Decompiler Design - Object File Formats
Prev : Decompiler architecture
Before you can start decompiling a file you need to be able to read it.
There are 3 possible types of file formats:
Each type of format has its strength and weaknesses.
The first two file formats carry some information with them that can help the decompiler to identify useful information. On the other hand, the third type does not give much information, so the information must be provided by the user to the decompiler.
Each file format requires its own File Format Reader.
The first step after opening the file is to identify its type. Structured and tagged stream files start with a well defined byte sequence that helps identify them. Here are some of byte sequences for common object formats:
|ELF||0||7F 45 4C 46|
|COFF||0||2-byte machine type (*)|
(*) One characteristic of COFF is that the first 2 bytes identify both the
format as COFF and the target processor. Unfortunately, there is no
standard for these 2 bytes, and also for processors that support both
big endiand and little endian, the same 2 bytes may appear in both orders,
making it difficult to identify the file as a COFF file with absolute certainty.
We'll see that even COFF files for the same target processor may have different data structures, because different compilers chose not to follow the standard (typically they sometimes used 32-bit fields in place of the original 16-bit field definition).
If none of the above sequences is detected, the file may be a raw image or an unknown file format. In this cases, manual intervention is required by the user to specify the information the decompiler needs.
Since we'll be dealing with machine instructions the decompiler must identify the target CPU, that is the CPU able to execute the instructions in the input file. Decompilation does not require actual execution of the instructions, so the target CPU can be different from the one that is executing the decompiler (the host CPU). That is, decompilers should be cross tools, able to accept binary files generated for different processor architectures.
Selecting the correct CPU sometimes defines the data types that the target program is going to use. This however is not always true, since the original program may have been compiled in a variety of models. The following structured file formats provide architectural information:
|ELF||0x12||2-byte machine type|
|COFF||0||see previous table|
On the other hand, only raw formats provide only a minimum amount of information (sometimes there is no information at all). In these cases, a number of heuristics can be applied to infer the type of the file. The decompiler can use a database of common code sequences to identify the target CPU. This can be a long shot, but it is sometimes successful, if nothing else to give a suggestion to the user. If no match is found, the user must provide (via a project file or via the UI) the target CPU he wants to use before proceeding with the object file analysis.

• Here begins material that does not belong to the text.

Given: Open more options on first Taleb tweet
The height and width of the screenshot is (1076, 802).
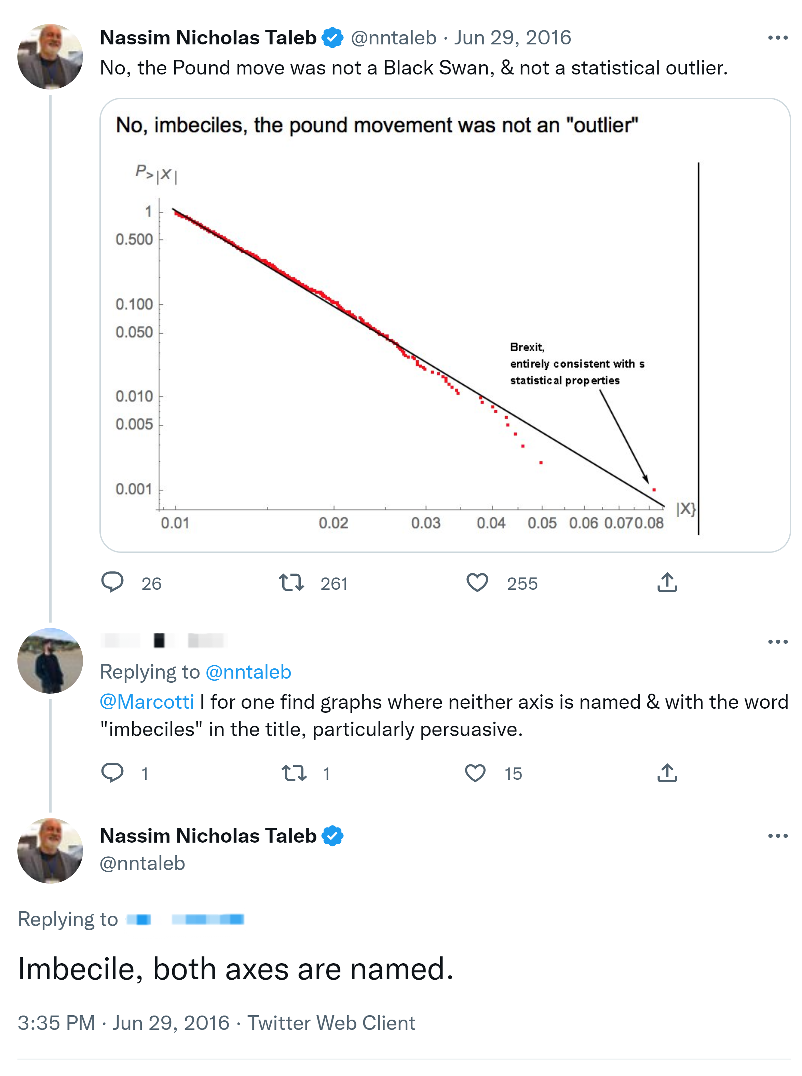Looking at the screenshot, I should click(777, 38).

The structured object formats carry both code and data areas that will be executed when the program is run, and also support areas that are used by the operating system when loading the file into memory (but whose content is not actually executed by the CPU), and also areas that are used by other tools such as a debugger.
The ELF and COFF formats are based on the concept of sections. A section is an area in the file that has homogeneous information, such as all code, or all data, or all symbols etc.
The decompiler reads the section table and uses it to convert file offsets to addresses and vice-versa.
This is also used to allow the user to inspect the file by offset or by address (for example when doing a hex dump of the file's content).
Note however that not necessarily a section marked as executable will only contain machine instructions. Other types of read-only data can also be put in an executable section, such as read-only ("const") strings and floating-point constants. The compiler or the linker can also add extra code that was not directly generated by the compiled source code. An example of extra code is virtual function tables, exception handling (try/catch/throw) in C++, and the Global Offset Table (GOT) and Procedure Linkage Table (PLT) to support dynamically linking of DLLs.
It's therefore important that the decompiler identifies data that was placed in the code section, so that it does not disassemble some data area. Should this happen, a lot of the successive analyses will be using incorrect data, possibly invalidating the entire decompilation process. All file formats should provide at the very least the offset of the first instruction executed after the file is loaded in memory.
Informational areas can help tremendously the decompilation process, because every piece of additional information beyond the executed code and data is a piece of information that the decompiler will not have to guess using its own analysis.
Non-stripped executable files provide various level of symbolic information:
The output of the object file format loader is a set of tables that allows the following stages of the decompiler to be independent of any particular object file format.